● **Requirement**: Copy the data below verbatim, leaving no line out.

● **Data for review**:
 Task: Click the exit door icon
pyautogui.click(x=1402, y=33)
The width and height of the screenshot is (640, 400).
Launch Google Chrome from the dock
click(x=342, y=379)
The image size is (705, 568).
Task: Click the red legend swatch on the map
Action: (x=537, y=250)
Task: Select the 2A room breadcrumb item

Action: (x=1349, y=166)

● **Your response**:
 Task: Click the exit door icon
pyautogui.click(x=1402, y=33)
The width and height of the screenshot is (640, 400).
Launch Google Chrome from the dock
click(x=342, y=379)
The image size is (705, 568).
Task: Click the red legend swatch on the map
Action: (x=537, y=250)
Task: Select the 2A room breadcrumb item

Action: (x=1349, y=166)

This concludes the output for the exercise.